Of course, it is obligatory for every judicial nominee to say that they will neutrally “apply law to the facts of the case before it.” Yet, it seems that in Judge Garland’s case, he’s often telling the truth about that.
For example, in 2003 in al Odah v. United States, in a decision that riled liberals, Garland agreed with a three-judge panel that federal district courts lack jurisdiction to hear habeas corpus claims of prisoners in Guantanamo Bay. The Supreme Court later overturned that decision by a vote of 6-3 in Rasul v. Bush. Garland’s vote in the case, however, seems to have been determined by an honest reading of then-existing Supreme Court precedent. If he had a burning desire to give Guantanamo detainees a day in court, then it was overcome by his neutral application of the law.
Furthermore, Garland hasn’t been as friendly to the rights of criminal defendants as many liberals would want. Conservatives may find solace in this, but libertarians who are committed to the protection of criminal defendants’ rights should be wary. Garland has rarely voted for criminals who are appealing their convictions. Again, however, and underscoring his reputation for neutrality, it seems that Garland has consistently applied the law to these cases rather than act out of a fervent desire to help or hurt criminal defendants.
Libertarians and conservatives should be concerned about Garland’s position on gun rights, however. When the landmark case of District of Columbia v. Heller—in which the Supreme Court would eventually rule that the Second Amendment conveys an individual right to own a firearm—was before the D.C. Circuit, Garland voted to re-consider the three-judge panel’s decision that found an individual right to own a gun. Garland also once voted to uphold a Clinton-era practice of holding onto firearm background check files, essentially creating a gun registry, despite the fact that federal law prohibits the government from holding onto the files.
That is certainly concerning, yet even in that case the dispute was over whether the words “destroy all records” mean “immediately destroy all records.” An honest judge could interpret the statute differently than the National Rifle Association without being completely antagonistic to Second Amendment rights.
This is not to say, however, that we should expect Garland to be a reliable vote in favor of the Second Amendment. Certainly not. But, given his record of neutrality, the behavior of a “Justice” Garland is not easily predictable, and that can be a good thing for libertarians and conservatives when comparing him to other possible Obama nominees or likely Clinton nominees.
All this is why Senator Orrin Hatch, who has been a dogged proponent of the Republican Senate refusing to consider an Obama nominee, said in 2010 that Garland would be a “consensus nominee” and that there would be “no question” that he would be confirmed. Such is the pickle that Republicans are now in and that President Obama strategically placed them in.

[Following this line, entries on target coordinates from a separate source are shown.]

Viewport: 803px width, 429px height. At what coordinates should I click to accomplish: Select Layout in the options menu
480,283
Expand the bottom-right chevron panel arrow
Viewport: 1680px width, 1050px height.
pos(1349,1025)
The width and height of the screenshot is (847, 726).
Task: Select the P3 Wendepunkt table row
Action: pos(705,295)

Republicans best bet is to play naked politics: the Supreme Court is too important to do otherwise. Read the polls and watch the Republican nomination process. If Trump emerges from the convention as the nominee, and the polls still show that he will take a shellacking from Clinton, then Garland should be confirmed. If something crazy happens, and there are many crazy things that could happen, then it could be cause to delay the nomination until after the election.
Some Republicans will keep saying “let the people decide,” but if there’s one thing we’ve learned this election year, it’s that “the people” are terrifying.